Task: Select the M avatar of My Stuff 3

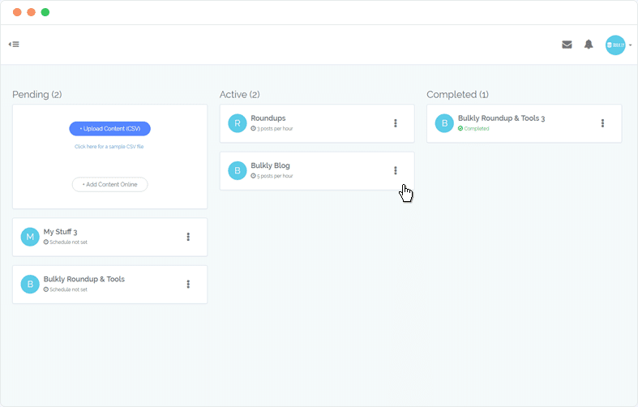Action: [x=30, y=237]
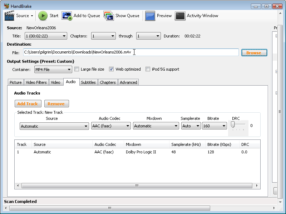Screen dimensions: 286x214
Task: Click the Source clapperboard icon
Action: click(9, 16)
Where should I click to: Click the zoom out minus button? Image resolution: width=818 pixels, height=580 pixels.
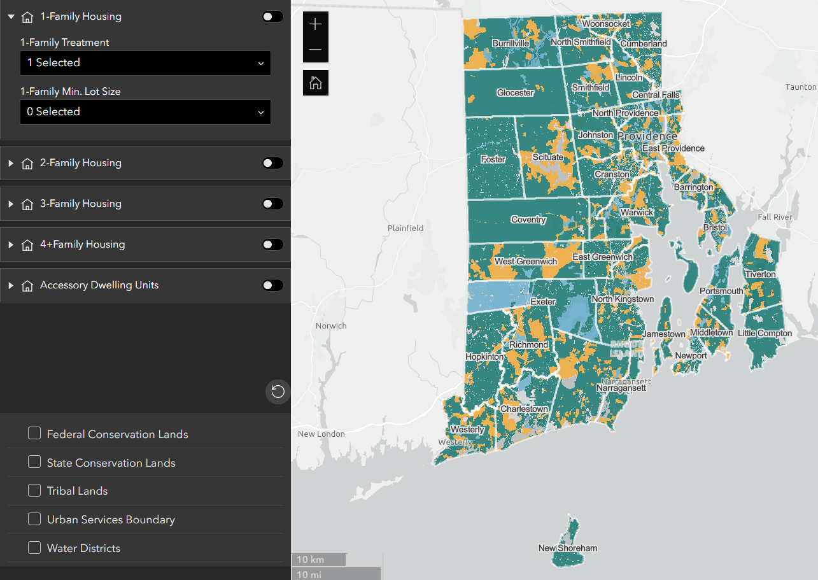point(315,49)
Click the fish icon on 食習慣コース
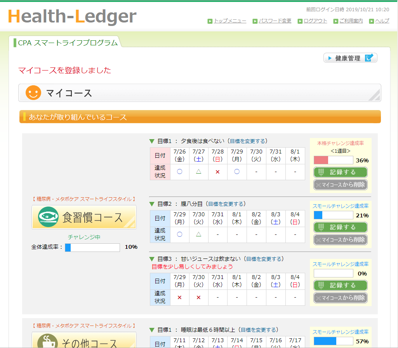The height and width of the screenshot is (348, 398). tap(48, 217)
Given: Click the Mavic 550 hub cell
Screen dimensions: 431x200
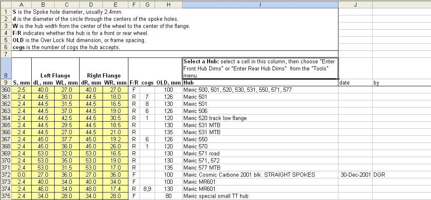Looking at the screenshot, I should (x=260, y=139).
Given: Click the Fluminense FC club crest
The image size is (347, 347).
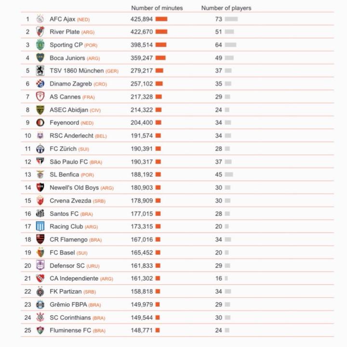Looking at the screenshot, I should pos(40,331).
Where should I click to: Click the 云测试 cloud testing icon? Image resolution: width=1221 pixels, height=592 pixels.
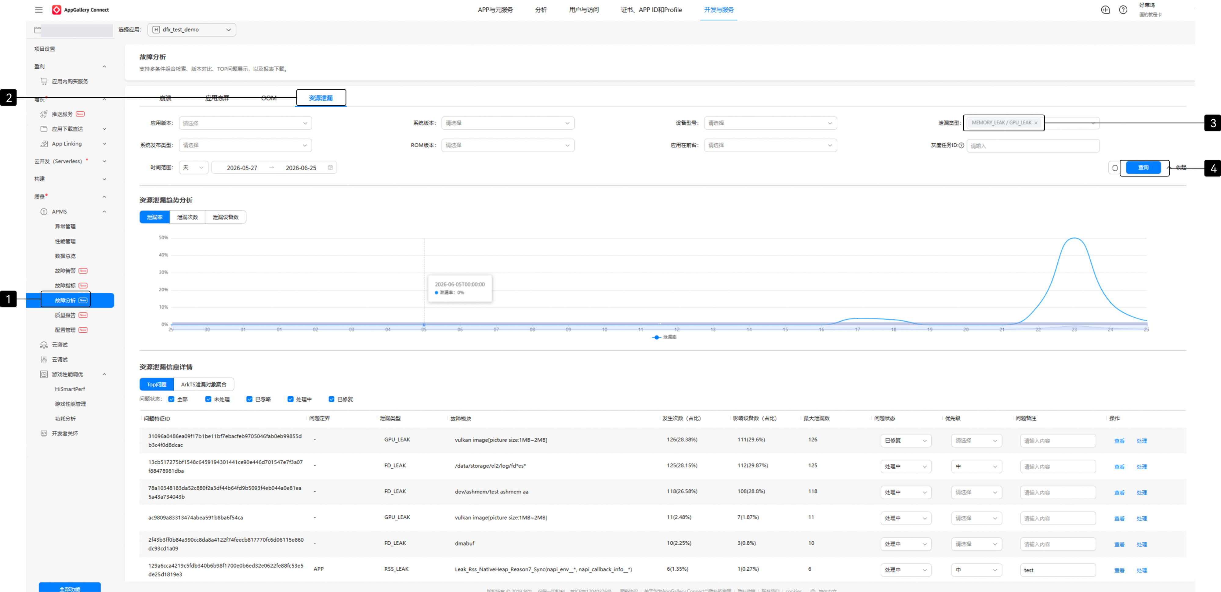coord(44,345)
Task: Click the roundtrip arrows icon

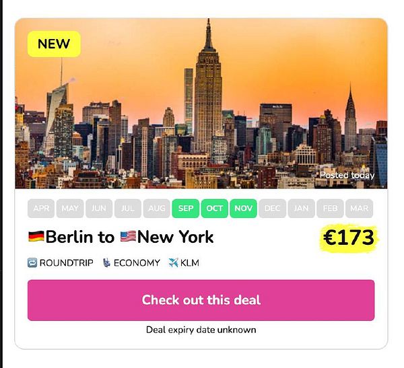Action: (32, 262)
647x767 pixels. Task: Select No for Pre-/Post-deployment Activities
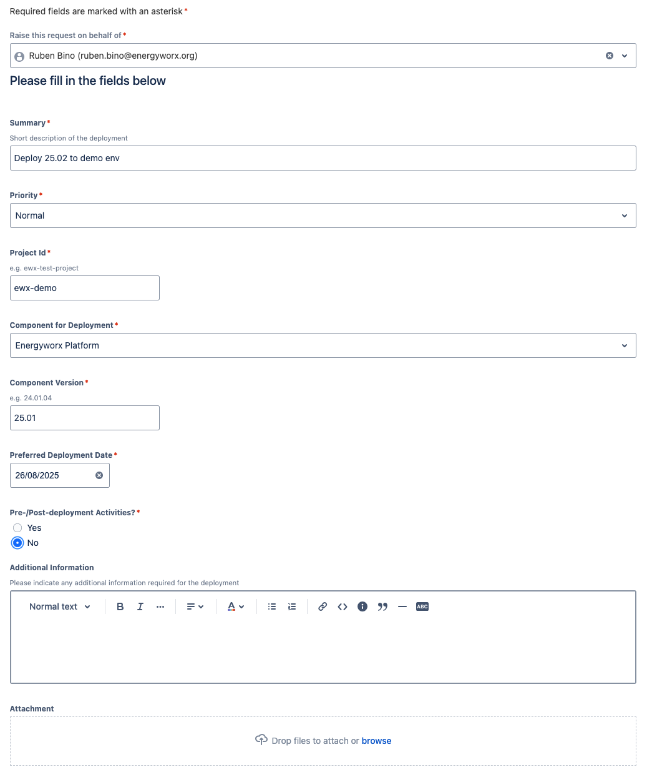[17, 543]
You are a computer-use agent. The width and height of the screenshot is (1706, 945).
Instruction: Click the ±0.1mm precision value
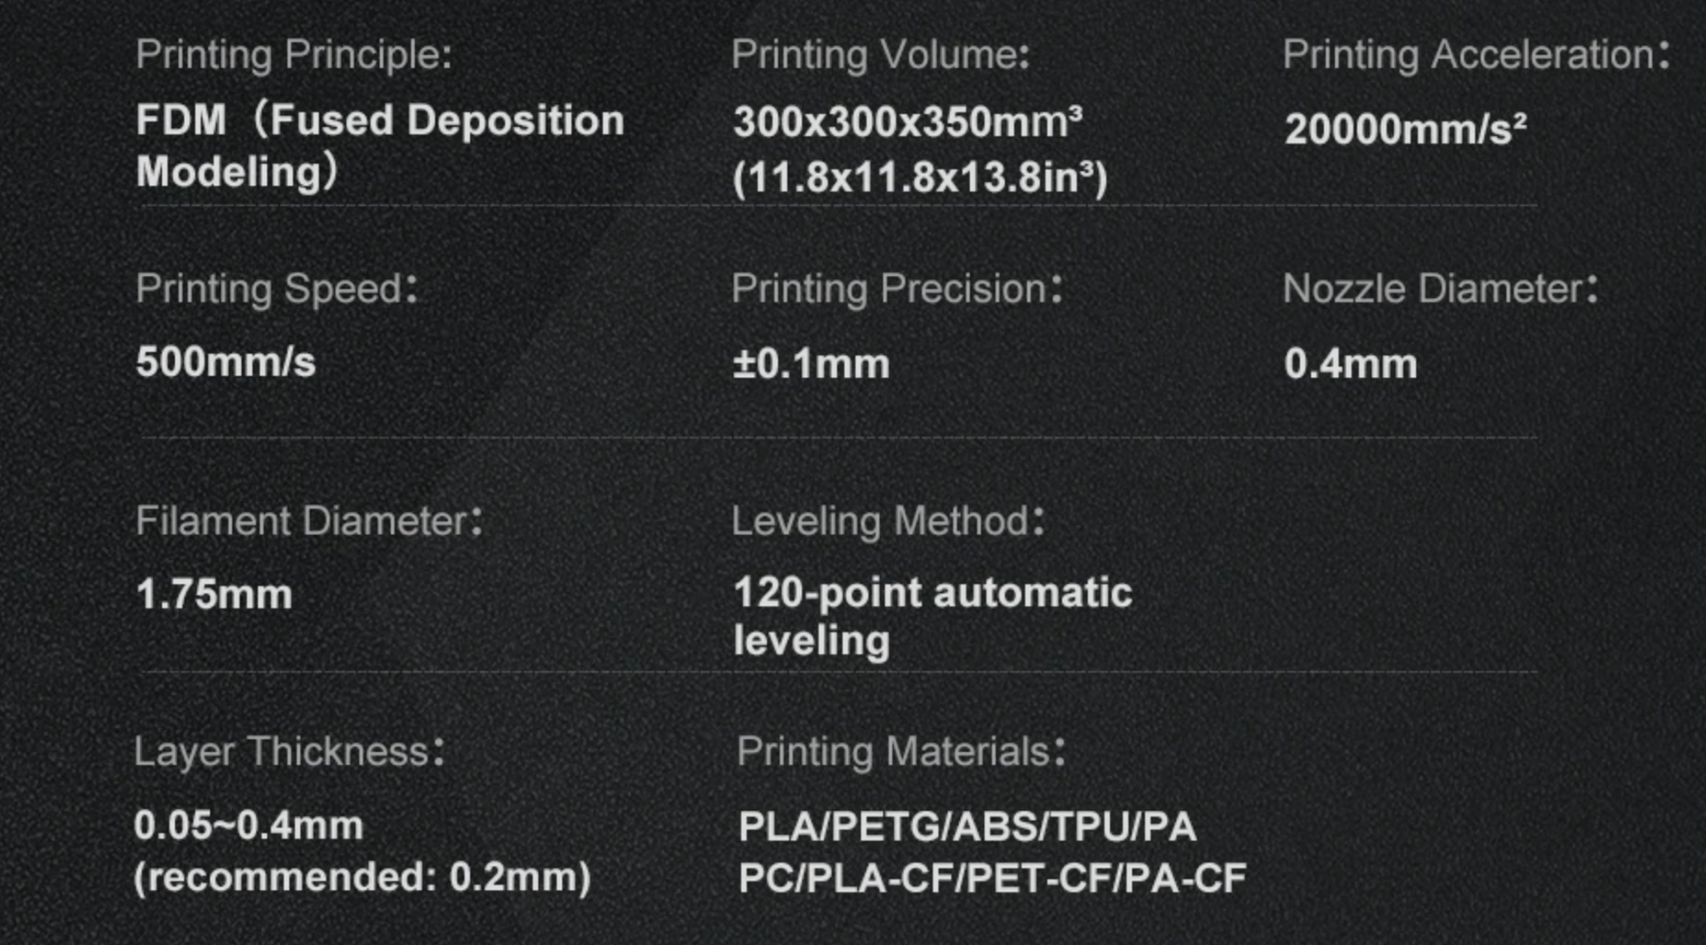[811, 364]
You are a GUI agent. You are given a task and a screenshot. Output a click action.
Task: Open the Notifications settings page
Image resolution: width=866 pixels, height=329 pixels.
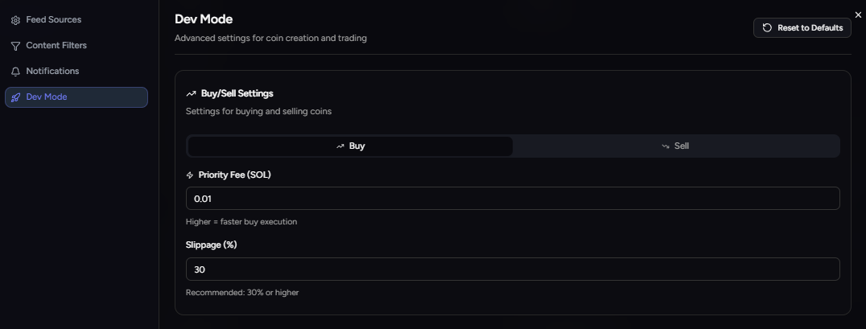point(52,72)
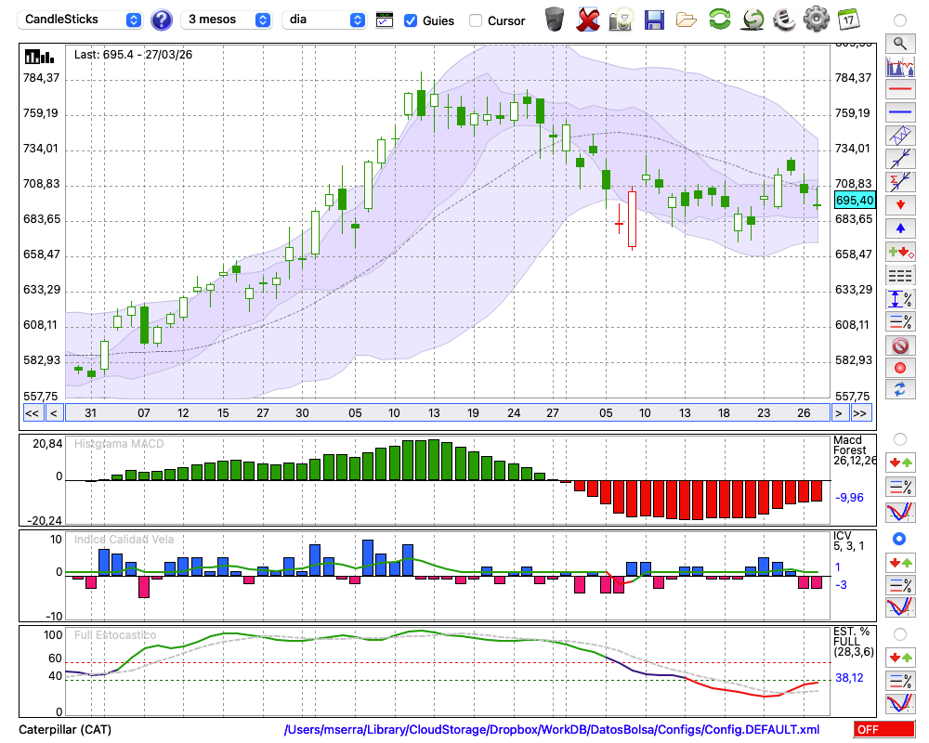
Task: Click the Config.DEFAULT.xml file path link
Action: (552, 730)
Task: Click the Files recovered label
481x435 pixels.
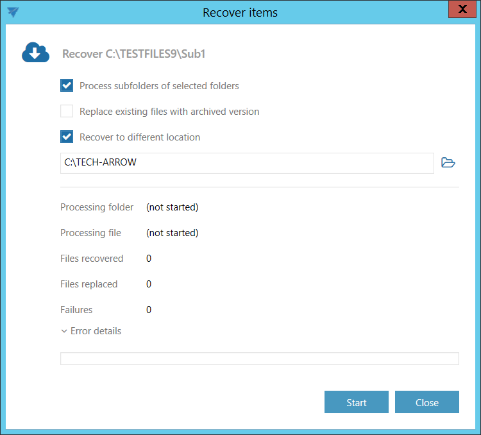Action: pyautogui.click(x=92, y=259)
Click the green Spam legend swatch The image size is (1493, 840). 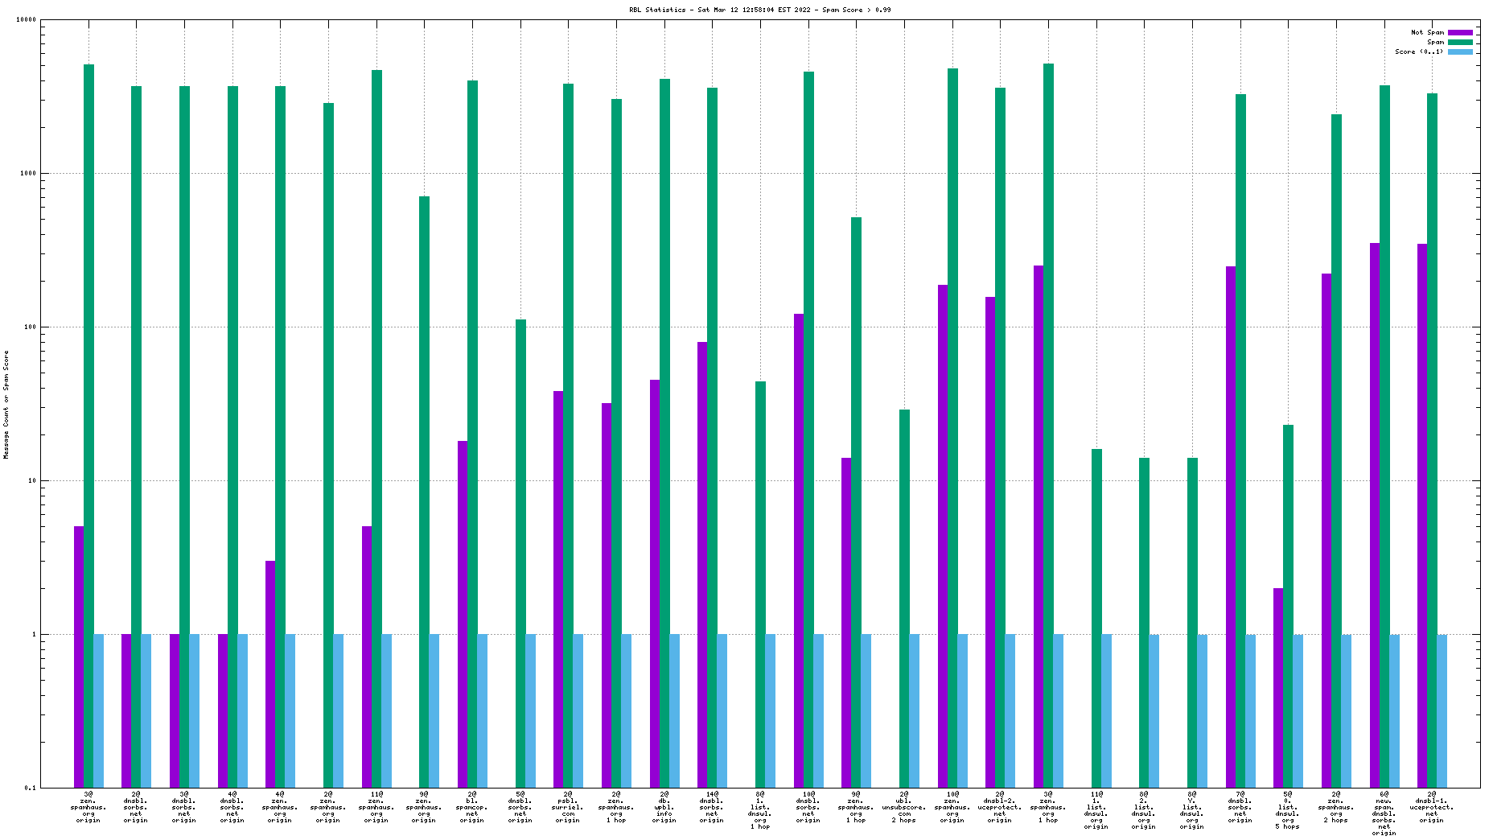coord(1460,43)
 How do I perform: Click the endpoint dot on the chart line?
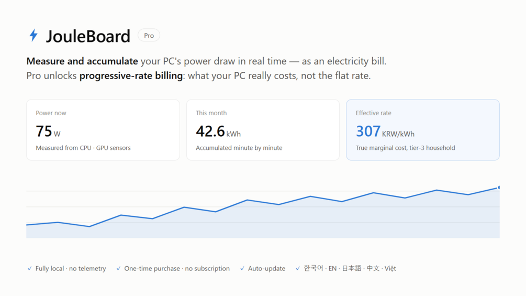click(x=499, y=187)
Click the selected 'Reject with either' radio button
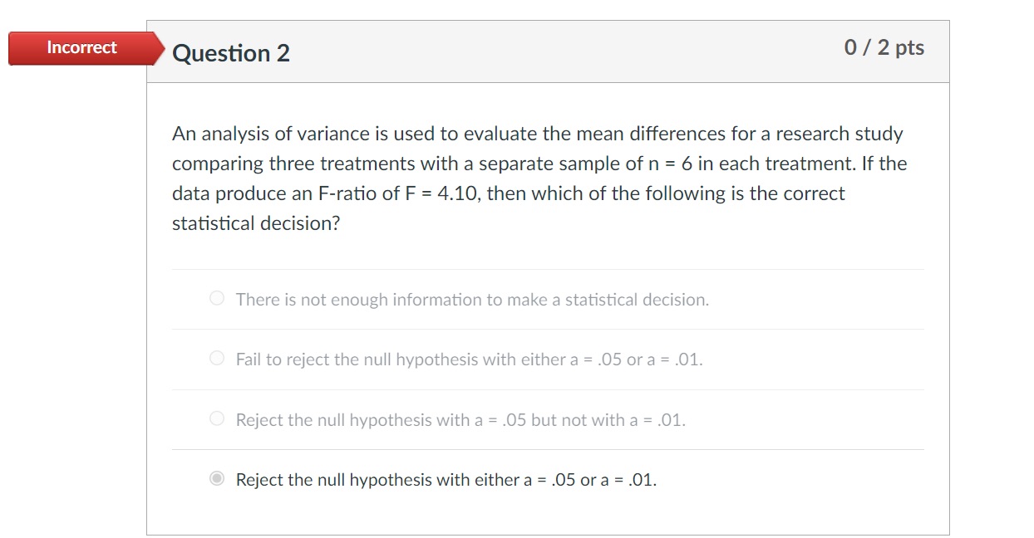Image resolution: width=1034 pixels, height=538 pixels. [217, 479]
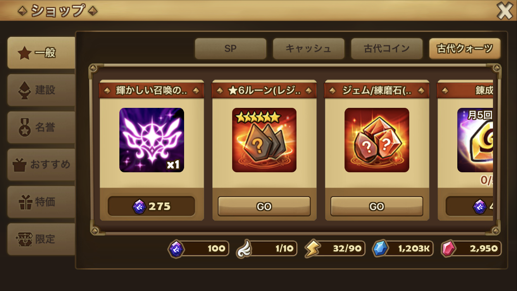517x291 pixels.
Task: Open the おすすめ gift category
Action: pos(41,165)
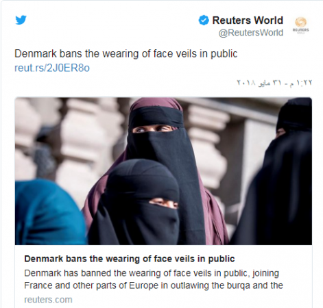Click the blue verified checkmark badge
Viewport: 323px width, 308px height.
(x=204, y=21)
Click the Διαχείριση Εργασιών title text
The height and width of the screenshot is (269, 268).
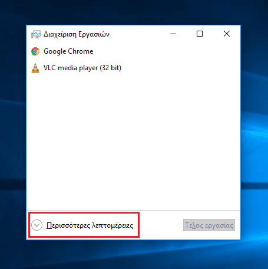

→ **EXERCISE**:
If a line in the data above contains the string "agent", count it; then state only the total.

→ **RESULT FOR THIS EXERCISE**:
2